--- AIM OF THE EXERCISE ---
Word for word, retype each record shown below.

(Saved data entries)
::::

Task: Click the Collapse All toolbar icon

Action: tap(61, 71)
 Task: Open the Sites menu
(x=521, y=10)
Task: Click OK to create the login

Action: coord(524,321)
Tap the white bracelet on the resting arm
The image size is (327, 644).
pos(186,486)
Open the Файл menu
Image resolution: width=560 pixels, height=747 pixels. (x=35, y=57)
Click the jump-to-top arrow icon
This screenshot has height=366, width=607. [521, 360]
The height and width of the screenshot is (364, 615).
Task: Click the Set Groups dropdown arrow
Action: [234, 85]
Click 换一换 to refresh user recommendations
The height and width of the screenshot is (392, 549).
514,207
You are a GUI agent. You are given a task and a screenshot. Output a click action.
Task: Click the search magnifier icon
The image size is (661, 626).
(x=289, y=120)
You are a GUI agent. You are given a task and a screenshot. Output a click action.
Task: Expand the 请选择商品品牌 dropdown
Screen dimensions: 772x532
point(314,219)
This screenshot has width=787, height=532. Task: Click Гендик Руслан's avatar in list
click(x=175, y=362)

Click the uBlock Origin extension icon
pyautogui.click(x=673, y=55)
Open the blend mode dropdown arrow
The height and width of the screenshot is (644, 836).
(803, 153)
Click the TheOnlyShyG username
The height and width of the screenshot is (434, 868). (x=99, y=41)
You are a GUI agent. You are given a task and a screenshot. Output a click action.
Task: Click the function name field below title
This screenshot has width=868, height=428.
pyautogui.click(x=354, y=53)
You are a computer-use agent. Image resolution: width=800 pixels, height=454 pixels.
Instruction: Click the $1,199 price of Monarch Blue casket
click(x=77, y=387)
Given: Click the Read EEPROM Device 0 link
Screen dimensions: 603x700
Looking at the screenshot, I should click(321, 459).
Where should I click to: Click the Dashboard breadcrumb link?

::::

--- TASK SOLUTION ---
Task: Click the Collapse All toolbar icon

Action: tap(61, 71)
 Task: Open the Sites menu
(x=521, y=10)
Task: Click OK to create the login

Action: coord(524,321)
Tap the white bracelet on the resting arm
The image size is (327, 644).
pos(186,486)
Open the Файл menu
Image resolution: width=560 pixels, height=747 pixels. (x=35, y=57)
Click the jump-to-top arrow icon
This screenshot has height=366, width=607. [521, 360]
The height and width of the screenshot is (364, 615).
Task: Click the Set Groups dropdown arrow
Action: [234, 85]
Click 换一换 to refresh user recommendations
The height and width of the screenshot is (392, 549).
514,207
You are a GUI agent. You are given a task and a screenshot. Output a click action.
Task: Click the search magnifier icon
The image size is (661, 626).
(x=289, y=120)
You are a GUI agent. You are given a task and a screenshot. Output a click action.
Task: Expand the 请选择商品品牌 dropdown
Screen dimensions: 772x532
point(314,219)
This screenshot has width=787, height=532. Task: Click Гендик Руслан's avatar in list
click(x=175, y=362)

Click the uBlock Origin extension icon
pyautogui.click(x=673, y=55)
Open the blend mode dropdown arrow
The height and width of the screenshot is (644, 836).
(803, 153)
Click the TheOnlyShyG username
The height and width of the screenshot is (434, 868). (x=99, y=41)
You are a GUI agent. You are given a task and a screenshot. Output a click action.
Task: Click the function name field below title
This screenshot has width=868, height=428.
pyautogui.click(x=354, y=53)
You are a computer-use agent. Image resolution: width=800 pixels, height=454 pixels.
Instruction: Click the $1,199 price of Monarch Blue casket
click(x=77, y=387)
Given: Click the Read EEPROM Device 0 link
Screen dimensions: 603x700
Looking at the screenshot, I should click(321, 459).
Where should I click to: Click the Dashboard breadcrumb link?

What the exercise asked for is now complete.